Raw data START

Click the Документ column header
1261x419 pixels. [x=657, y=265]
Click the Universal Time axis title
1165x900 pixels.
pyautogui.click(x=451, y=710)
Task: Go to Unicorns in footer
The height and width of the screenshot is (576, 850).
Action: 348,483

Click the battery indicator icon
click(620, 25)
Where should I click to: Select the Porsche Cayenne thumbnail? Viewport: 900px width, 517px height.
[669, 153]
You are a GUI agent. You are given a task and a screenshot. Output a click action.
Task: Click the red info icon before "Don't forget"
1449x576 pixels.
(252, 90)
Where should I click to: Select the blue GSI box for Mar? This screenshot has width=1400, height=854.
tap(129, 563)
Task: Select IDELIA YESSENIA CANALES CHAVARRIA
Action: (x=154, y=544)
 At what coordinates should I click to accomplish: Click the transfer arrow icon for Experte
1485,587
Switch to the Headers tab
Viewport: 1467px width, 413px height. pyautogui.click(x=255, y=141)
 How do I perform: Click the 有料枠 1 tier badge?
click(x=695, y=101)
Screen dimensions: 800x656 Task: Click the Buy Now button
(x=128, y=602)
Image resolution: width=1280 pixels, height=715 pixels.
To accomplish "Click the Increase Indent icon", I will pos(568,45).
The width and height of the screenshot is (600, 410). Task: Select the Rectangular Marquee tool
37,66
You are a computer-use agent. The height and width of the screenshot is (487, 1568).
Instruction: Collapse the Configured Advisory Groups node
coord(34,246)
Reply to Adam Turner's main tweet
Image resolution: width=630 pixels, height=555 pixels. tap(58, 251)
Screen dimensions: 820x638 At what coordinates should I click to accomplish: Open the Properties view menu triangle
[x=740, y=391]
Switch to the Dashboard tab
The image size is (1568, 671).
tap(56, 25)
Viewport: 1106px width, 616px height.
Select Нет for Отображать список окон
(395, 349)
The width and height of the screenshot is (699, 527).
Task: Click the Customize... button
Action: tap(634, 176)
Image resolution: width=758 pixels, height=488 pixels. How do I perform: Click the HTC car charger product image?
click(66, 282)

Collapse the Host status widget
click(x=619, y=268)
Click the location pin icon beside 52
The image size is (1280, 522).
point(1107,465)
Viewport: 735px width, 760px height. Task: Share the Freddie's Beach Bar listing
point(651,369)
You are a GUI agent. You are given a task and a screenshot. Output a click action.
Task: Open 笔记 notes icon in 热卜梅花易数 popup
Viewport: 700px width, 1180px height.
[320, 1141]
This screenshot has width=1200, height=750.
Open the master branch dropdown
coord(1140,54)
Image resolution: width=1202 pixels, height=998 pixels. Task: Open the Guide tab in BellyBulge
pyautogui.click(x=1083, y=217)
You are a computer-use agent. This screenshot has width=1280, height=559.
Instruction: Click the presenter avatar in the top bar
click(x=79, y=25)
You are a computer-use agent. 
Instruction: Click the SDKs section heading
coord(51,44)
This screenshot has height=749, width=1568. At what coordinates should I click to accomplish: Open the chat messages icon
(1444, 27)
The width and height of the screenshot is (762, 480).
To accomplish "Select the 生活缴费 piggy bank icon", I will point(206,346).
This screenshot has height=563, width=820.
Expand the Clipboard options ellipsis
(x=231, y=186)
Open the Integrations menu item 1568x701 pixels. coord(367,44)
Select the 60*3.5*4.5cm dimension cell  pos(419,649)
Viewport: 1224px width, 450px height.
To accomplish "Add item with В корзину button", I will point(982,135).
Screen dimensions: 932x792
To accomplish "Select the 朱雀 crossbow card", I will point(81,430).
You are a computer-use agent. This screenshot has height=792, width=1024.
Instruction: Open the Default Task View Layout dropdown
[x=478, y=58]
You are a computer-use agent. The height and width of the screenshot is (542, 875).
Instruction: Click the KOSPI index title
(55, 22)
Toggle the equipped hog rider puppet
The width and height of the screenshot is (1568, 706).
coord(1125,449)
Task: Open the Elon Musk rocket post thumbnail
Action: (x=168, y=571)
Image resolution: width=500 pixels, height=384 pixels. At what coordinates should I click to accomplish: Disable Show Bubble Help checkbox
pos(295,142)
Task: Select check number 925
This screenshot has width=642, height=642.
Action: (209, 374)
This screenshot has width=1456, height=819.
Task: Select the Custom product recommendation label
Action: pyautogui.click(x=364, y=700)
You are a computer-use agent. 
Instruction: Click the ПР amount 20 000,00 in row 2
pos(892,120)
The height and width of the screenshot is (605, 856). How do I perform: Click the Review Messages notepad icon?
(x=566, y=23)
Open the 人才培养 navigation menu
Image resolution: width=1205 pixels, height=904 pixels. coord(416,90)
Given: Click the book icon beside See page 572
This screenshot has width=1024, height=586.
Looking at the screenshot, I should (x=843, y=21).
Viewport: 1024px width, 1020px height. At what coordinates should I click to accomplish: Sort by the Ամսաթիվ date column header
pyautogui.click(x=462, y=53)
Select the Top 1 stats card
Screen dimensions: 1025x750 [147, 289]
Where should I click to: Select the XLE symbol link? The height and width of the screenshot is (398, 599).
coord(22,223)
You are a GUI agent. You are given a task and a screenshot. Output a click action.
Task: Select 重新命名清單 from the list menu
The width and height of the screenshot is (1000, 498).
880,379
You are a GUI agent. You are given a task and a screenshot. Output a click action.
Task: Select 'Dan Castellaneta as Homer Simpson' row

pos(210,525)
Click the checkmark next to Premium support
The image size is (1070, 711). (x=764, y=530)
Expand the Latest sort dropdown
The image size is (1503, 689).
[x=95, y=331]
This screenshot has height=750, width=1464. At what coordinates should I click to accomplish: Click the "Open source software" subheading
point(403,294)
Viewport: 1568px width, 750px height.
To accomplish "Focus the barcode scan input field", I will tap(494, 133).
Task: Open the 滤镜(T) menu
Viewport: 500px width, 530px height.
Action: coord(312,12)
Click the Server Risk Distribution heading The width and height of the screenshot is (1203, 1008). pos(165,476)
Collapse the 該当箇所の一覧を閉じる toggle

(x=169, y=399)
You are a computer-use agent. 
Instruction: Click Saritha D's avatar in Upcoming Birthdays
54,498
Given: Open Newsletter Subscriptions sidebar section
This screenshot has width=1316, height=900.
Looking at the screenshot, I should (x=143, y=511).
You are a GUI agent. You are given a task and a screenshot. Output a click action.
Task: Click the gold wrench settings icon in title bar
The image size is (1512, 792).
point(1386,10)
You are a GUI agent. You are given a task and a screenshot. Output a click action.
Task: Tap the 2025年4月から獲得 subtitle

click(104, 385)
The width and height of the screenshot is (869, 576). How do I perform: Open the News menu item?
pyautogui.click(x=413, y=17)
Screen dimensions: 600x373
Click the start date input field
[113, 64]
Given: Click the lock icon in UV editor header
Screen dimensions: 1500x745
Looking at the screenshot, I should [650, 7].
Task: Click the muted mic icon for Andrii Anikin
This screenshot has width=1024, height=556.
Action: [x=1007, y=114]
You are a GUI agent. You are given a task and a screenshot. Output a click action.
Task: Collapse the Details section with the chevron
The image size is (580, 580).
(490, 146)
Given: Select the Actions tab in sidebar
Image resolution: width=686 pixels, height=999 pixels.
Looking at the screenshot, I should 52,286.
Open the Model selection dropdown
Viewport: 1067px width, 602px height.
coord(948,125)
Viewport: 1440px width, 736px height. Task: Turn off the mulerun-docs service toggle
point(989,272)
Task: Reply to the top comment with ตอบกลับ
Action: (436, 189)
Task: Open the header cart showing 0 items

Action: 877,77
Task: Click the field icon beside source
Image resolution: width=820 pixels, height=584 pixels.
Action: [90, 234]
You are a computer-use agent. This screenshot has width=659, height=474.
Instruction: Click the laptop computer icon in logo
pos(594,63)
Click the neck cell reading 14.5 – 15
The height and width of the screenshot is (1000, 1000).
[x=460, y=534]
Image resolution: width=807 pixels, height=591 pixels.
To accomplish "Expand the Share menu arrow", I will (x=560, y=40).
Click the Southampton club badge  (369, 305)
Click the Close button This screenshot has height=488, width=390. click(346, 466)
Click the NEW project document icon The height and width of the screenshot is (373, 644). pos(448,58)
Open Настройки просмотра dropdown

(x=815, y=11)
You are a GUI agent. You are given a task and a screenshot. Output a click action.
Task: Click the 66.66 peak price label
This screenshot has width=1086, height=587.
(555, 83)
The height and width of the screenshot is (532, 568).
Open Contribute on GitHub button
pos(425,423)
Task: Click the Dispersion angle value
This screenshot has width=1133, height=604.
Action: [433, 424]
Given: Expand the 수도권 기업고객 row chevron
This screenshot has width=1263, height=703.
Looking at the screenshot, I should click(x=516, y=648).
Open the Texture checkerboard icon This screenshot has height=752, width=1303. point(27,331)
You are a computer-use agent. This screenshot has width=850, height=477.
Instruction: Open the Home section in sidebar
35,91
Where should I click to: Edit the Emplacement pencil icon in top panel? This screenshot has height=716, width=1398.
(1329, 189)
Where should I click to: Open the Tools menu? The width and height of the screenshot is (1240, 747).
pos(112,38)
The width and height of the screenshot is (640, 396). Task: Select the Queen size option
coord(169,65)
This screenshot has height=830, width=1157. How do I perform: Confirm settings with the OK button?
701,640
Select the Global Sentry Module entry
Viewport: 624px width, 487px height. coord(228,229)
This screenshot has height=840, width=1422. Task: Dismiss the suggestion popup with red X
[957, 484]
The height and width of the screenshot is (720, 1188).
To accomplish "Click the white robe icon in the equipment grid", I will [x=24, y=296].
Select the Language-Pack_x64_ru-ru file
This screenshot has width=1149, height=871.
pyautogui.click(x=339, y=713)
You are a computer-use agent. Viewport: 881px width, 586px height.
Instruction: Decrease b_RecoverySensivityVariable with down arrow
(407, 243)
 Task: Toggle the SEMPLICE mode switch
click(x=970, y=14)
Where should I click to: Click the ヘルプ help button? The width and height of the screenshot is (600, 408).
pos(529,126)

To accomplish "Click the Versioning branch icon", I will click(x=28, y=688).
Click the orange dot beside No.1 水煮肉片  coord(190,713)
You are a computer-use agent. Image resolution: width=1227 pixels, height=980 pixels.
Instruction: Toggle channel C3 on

Raw data END

Task directions:
Find every line in the records that uses the string "chevron", then copy it.

Written solution:
Task: Collapse the Details section with the chevron
Given: Expand the 수도권 기업고객 row chevron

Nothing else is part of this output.